GIVEN DATA: Begin

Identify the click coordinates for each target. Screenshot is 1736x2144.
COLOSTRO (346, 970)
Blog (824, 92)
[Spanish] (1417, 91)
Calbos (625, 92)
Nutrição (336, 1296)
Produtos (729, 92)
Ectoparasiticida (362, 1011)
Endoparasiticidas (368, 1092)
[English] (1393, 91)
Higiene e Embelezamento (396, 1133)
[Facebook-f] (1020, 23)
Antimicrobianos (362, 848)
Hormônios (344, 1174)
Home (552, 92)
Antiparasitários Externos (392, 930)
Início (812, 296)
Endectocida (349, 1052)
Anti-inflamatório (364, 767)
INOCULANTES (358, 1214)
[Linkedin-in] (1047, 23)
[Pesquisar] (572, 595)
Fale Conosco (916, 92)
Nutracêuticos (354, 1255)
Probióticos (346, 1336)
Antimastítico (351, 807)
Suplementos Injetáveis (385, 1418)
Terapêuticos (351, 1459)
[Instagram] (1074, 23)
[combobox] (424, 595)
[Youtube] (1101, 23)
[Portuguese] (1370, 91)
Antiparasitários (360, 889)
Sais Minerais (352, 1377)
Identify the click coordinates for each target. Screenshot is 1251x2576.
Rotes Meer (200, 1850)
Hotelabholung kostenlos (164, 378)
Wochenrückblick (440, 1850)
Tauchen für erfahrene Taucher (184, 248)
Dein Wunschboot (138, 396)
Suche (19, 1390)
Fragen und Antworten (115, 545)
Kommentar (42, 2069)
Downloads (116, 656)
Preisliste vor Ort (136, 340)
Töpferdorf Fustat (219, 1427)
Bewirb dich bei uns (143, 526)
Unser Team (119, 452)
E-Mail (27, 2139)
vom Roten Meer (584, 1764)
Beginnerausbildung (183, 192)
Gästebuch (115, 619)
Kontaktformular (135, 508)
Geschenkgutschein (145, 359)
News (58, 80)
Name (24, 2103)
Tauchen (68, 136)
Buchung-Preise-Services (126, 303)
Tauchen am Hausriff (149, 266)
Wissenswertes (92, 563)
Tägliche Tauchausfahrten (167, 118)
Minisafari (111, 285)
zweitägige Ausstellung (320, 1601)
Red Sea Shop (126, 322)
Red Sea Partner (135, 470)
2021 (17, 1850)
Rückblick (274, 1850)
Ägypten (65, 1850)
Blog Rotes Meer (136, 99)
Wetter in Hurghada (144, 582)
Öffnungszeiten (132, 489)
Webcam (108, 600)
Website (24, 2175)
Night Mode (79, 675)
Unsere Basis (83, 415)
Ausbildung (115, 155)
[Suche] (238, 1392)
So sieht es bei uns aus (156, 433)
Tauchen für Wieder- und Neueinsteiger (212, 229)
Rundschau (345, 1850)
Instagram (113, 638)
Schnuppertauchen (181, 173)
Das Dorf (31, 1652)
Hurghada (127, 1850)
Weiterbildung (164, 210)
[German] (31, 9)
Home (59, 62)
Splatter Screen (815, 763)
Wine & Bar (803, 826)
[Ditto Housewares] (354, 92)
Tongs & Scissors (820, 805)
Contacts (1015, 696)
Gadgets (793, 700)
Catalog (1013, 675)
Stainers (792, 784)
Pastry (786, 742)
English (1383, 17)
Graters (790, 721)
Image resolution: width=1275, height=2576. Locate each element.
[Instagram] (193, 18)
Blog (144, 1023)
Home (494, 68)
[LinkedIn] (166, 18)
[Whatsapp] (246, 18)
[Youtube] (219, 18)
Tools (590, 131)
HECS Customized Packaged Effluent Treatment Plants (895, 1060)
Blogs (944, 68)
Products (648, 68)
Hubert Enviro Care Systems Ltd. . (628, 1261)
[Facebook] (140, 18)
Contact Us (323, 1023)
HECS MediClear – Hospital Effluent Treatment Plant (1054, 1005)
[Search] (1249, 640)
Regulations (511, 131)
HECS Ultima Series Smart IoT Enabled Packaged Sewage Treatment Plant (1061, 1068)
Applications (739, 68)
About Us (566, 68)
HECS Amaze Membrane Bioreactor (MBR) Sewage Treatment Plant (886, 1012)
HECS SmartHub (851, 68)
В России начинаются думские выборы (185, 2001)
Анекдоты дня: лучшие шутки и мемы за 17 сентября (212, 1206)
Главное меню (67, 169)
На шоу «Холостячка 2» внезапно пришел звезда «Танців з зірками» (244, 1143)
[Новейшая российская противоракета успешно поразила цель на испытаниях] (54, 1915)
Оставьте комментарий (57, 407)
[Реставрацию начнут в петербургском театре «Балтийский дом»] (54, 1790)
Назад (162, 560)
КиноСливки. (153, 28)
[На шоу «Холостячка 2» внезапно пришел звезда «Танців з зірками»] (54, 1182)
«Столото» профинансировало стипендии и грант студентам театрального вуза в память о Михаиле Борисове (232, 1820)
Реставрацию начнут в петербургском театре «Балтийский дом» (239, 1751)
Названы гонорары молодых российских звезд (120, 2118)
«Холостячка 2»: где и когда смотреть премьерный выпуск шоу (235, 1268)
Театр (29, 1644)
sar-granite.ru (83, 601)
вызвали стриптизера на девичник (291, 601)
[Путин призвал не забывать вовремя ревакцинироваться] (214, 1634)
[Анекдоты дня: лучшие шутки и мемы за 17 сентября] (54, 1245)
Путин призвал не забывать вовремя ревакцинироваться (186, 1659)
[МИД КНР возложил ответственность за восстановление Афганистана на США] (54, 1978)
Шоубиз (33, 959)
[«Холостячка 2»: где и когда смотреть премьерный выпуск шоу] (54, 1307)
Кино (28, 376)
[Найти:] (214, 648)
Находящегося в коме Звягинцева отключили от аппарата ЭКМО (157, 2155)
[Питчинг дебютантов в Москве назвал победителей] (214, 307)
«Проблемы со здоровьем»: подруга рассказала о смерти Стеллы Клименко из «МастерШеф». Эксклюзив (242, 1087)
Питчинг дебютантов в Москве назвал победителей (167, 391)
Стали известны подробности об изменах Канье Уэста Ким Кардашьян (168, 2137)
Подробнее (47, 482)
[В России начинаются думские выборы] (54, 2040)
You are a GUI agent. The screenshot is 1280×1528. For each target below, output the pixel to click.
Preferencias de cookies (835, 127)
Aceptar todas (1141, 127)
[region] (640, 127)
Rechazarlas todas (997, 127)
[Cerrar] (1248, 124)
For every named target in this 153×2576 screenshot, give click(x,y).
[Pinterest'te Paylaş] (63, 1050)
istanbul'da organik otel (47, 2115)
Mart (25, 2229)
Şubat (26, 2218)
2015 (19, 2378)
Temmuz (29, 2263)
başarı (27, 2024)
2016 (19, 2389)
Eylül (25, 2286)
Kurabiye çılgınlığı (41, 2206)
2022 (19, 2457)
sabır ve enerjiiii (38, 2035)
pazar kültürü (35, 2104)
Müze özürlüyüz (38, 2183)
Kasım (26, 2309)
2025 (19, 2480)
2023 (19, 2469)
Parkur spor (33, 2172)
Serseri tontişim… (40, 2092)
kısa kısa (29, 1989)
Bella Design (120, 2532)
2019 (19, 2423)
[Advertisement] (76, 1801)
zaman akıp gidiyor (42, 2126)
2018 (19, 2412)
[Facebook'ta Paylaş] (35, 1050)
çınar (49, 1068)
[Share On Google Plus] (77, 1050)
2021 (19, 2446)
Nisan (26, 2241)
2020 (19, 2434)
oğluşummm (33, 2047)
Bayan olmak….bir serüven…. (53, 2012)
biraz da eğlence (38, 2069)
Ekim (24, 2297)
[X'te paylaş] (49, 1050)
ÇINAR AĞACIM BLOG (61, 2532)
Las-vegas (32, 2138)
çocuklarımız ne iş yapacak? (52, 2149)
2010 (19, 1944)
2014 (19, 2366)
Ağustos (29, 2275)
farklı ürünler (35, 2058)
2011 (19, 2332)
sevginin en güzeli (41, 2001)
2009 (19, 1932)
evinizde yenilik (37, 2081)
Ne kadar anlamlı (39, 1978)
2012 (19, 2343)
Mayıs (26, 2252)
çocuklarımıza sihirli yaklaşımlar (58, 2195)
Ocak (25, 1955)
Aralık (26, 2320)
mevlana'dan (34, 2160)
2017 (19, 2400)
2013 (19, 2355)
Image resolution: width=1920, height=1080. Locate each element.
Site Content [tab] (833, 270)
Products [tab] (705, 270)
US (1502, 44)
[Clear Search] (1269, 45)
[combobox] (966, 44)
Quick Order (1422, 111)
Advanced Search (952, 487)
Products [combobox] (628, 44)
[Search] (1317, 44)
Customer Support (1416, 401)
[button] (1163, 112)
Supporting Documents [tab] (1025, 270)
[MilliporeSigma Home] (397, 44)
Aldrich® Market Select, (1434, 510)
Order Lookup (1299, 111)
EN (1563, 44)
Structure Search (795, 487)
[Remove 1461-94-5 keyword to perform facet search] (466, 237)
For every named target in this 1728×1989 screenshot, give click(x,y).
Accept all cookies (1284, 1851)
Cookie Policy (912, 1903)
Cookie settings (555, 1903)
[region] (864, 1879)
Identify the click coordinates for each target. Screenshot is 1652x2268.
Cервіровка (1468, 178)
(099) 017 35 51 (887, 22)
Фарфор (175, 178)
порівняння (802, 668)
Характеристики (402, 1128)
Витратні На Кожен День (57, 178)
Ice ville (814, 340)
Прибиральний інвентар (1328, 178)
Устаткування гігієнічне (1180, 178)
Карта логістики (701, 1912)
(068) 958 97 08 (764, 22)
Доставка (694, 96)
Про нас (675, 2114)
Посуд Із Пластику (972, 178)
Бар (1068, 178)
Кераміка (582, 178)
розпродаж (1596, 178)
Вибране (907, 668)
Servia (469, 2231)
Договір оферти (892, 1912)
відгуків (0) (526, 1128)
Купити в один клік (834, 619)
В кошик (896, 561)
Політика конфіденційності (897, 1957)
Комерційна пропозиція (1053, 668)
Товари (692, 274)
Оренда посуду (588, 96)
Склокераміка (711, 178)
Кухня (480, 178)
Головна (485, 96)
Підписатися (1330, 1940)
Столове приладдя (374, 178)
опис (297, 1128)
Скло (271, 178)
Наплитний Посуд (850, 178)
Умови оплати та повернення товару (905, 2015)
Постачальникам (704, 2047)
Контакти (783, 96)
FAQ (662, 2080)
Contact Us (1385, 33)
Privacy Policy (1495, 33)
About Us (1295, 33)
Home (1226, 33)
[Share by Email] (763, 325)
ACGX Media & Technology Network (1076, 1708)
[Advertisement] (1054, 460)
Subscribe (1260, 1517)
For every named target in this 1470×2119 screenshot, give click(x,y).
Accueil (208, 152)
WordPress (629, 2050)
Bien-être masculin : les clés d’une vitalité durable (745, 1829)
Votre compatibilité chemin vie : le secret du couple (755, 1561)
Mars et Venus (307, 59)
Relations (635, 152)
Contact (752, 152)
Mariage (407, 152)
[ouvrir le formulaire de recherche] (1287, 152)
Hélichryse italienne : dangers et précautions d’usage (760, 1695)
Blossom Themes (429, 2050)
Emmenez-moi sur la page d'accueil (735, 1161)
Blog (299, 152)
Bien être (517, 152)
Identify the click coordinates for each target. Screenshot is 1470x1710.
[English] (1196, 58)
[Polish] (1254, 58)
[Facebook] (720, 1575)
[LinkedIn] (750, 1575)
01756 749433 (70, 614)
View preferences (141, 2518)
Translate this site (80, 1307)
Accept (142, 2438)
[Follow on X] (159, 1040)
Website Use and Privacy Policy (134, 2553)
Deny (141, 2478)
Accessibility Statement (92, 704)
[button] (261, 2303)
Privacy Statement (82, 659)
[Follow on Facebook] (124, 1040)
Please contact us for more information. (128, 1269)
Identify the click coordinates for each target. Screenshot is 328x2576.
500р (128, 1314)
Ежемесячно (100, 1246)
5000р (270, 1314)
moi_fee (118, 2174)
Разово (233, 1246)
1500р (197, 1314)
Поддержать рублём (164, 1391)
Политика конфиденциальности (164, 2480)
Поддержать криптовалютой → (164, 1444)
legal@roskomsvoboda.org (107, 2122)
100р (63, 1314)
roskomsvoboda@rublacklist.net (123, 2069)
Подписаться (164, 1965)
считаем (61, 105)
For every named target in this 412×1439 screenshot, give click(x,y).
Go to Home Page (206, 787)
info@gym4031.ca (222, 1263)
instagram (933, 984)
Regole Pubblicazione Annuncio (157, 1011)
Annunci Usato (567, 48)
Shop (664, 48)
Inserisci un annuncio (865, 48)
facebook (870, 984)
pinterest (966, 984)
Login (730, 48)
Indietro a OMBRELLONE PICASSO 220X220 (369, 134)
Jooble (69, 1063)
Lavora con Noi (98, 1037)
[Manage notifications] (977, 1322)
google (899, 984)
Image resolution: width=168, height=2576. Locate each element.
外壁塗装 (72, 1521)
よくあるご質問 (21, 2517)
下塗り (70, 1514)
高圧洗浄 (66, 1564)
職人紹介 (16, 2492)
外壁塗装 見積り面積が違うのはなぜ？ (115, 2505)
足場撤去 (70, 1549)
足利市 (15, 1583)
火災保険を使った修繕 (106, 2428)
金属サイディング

GIVEN DATA: End

Which lines in the data above hold the word "ревакцинироваться"? Return each of them.

**WRITTEN ANSWER:**
[Путин призвал не забывать вовремя ревакцинироваться] (214, 1634)
Путин призвал не забывать вовремя ревакцинироваться (186, 1659)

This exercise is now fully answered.